* **Task to complete**
Rewrite the part of the items that opens with the line containing "This screenshot has height=819, width=1456." and closes with the line containing "pos(1032,41)", including the requests, and offset every coordinate in the answers by adding 31.

^^^^^^^^^^^^^^^^

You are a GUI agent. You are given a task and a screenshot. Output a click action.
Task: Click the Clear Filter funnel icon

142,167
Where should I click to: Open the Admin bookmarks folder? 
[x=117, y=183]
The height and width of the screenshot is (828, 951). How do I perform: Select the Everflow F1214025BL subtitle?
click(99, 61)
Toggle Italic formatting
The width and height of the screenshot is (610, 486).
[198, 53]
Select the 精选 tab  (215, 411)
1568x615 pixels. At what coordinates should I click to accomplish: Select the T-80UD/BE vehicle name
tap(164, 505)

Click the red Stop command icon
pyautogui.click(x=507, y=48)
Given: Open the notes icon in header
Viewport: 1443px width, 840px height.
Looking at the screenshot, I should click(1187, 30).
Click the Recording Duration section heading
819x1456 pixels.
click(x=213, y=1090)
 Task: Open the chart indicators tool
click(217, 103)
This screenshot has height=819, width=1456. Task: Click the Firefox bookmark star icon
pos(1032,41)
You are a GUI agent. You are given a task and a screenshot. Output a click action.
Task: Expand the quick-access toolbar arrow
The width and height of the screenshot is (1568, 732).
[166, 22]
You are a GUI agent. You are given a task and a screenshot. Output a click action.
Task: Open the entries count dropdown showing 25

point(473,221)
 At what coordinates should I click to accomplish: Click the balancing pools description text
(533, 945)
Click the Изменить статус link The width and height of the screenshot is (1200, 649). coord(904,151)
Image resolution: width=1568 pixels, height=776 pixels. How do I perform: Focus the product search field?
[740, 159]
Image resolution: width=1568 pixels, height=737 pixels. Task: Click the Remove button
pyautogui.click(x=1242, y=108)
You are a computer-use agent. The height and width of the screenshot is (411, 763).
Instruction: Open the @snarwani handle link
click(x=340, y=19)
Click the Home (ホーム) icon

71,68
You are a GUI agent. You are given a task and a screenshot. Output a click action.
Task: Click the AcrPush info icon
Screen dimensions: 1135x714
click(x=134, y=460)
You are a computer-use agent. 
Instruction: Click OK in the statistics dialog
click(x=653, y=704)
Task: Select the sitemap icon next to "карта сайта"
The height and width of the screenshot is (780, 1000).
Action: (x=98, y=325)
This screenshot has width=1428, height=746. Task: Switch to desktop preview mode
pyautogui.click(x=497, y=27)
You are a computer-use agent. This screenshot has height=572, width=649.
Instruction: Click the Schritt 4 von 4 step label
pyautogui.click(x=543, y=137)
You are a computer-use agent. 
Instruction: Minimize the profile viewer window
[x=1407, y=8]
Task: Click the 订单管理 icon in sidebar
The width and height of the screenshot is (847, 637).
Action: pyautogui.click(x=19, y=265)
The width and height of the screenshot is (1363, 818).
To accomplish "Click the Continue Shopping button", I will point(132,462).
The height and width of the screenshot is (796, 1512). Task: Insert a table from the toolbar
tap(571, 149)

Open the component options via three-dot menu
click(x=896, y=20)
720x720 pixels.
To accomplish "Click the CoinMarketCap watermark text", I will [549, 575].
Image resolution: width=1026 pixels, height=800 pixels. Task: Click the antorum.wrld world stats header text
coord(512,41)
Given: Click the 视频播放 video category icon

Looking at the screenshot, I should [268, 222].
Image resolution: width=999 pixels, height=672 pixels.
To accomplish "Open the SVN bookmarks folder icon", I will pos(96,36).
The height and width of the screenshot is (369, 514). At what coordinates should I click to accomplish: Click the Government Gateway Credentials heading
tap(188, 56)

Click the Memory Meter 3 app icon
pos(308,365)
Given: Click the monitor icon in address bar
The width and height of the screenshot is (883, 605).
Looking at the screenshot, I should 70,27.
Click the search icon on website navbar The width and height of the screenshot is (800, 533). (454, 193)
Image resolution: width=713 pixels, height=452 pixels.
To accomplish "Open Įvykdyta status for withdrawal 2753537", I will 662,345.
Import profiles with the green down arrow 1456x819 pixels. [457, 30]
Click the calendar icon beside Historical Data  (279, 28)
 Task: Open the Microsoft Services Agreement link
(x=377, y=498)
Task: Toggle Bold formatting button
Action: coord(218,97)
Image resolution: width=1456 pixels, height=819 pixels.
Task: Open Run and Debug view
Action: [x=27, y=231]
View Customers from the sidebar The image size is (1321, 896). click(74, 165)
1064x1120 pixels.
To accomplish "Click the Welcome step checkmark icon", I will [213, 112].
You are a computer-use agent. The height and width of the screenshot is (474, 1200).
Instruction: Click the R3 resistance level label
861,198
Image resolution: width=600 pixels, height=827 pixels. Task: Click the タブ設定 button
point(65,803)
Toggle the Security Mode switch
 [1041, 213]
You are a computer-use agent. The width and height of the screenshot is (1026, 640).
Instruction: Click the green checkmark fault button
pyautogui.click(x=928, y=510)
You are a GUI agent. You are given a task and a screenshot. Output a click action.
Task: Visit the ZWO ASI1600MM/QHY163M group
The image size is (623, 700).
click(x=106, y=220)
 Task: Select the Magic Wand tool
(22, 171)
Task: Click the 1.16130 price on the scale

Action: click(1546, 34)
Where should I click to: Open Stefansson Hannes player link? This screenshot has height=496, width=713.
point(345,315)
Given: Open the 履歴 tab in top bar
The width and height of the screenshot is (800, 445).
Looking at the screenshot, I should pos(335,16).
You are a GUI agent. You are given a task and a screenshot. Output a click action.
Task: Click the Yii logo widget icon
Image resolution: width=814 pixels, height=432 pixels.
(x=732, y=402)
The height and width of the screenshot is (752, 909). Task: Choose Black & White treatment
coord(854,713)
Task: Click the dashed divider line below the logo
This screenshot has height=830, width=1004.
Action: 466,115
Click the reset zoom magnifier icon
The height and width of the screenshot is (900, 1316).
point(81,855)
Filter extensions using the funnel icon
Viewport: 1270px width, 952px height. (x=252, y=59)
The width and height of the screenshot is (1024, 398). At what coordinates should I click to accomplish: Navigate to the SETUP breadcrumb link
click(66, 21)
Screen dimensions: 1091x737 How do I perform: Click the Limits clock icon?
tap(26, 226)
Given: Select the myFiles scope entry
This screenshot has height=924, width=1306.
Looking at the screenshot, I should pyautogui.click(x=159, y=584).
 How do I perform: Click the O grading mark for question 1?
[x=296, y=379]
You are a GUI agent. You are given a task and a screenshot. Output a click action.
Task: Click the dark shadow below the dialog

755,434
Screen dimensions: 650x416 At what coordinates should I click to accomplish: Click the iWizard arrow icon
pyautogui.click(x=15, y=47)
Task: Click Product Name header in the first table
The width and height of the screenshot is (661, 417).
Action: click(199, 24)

^^^^^^^^^^^^^^^^

* **Answer to the task**
This screenshot has height=819, width=1456. Task: Click the Firefox bookmark star icon
pos(1063,72)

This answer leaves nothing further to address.